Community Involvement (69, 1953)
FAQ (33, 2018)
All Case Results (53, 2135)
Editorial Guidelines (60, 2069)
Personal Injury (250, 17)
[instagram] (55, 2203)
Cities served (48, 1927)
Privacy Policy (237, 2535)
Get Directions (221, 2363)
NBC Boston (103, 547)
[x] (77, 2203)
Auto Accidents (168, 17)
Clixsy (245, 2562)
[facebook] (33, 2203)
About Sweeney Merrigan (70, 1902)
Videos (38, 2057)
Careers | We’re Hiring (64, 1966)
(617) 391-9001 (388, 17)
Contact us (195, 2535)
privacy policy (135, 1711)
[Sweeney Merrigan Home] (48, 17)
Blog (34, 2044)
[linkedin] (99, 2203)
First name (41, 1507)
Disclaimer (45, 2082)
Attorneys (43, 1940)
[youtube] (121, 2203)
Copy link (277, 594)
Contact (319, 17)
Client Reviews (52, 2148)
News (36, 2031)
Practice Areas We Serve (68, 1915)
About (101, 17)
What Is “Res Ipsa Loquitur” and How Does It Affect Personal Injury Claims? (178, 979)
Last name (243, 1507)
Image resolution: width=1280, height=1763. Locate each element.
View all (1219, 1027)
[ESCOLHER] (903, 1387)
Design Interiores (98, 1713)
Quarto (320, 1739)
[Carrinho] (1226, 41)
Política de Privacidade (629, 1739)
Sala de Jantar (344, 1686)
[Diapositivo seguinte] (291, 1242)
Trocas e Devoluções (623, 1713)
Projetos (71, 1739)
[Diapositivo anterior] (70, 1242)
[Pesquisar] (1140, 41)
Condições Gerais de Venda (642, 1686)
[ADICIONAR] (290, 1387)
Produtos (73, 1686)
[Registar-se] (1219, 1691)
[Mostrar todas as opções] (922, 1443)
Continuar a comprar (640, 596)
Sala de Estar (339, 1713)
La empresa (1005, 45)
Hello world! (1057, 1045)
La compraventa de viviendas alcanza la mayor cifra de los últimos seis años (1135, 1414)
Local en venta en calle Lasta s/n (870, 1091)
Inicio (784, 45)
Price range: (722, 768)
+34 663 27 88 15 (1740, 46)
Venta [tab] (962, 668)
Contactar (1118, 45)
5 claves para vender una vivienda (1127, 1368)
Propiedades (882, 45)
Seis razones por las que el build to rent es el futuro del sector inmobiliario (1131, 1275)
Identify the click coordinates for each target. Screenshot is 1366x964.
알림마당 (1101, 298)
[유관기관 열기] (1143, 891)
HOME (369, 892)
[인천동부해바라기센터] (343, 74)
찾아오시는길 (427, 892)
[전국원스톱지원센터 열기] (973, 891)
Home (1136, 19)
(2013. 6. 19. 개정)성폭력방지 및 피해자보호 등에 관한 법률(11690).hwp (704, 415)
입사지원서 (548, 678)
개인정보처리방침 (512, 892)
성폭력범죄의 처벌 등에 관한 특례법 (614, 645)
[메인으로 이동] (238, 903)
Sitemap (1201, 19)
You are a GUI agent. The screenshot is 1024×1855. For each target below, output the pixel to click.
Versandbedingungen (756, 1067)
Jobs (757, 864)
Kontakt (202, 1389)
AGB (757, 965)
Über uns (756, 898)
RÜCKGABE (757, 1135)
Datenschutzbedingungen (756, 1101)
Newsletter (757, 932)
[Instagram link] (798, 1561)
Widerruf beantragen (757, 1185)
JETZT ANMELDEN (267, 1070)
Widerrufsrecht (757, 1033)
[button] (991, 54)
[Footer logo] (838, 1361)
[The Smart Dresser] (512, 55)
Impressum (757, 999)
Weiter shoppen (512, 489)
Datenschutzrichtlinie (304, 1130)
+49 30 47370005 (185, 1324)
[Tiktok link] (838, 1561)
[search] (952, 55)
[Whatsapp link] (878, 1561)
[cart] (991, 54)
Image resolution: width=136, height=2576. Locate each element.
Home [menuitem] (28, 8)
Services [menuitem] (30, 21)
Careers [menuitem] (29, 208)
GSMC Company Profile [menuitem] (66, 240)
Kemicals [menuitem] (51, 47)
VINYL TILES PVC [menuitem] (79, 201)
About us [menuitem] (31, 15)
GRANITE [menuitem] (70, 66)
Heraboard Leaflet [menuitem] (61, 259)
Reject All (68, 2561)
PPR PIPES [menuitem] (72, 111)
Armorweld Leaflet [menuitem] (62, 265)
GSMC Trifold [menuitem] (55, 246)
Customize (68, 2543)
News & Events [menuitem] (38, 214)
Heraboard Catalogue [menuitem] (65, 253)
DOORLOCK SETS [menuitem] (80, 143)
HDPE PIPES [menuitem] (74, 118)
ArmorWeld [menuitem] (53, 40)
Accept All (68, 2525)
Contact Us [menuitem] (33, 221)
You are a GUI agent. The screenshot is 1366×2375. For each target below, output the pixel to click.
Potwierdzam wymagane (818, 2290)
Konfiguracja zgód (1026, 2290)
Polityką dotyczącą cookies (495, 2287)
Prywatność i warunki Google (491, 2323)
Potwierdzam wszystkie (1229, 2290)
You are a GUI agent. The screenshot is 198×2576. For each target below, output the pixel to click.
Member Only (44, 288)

- _Problem requirements_
Scan the material for "Personal" and copy the lines that hold it.

- _Result of the exercise_
Personal Injury (250, 17)
What Is “Res Ipsa Loquitur” and How Does It Affect Personal Injury Claims? (178, 979)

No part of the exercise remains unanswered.